Stored records:
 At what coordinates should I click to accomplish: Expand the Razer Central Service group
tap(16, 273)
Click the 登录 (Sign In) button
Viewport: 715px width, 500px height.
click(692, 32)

== TASK PROMPT ==
Every line above must be reproduced exactly as it stands.

== OUTPUT ==
 At what coordinates should I click to accomplish: Expand the Razer Central Service group
tap(16, 273)
Click the 登录 (Sign In) button
Viewport: 715px width, 500px height.
click(692, 32)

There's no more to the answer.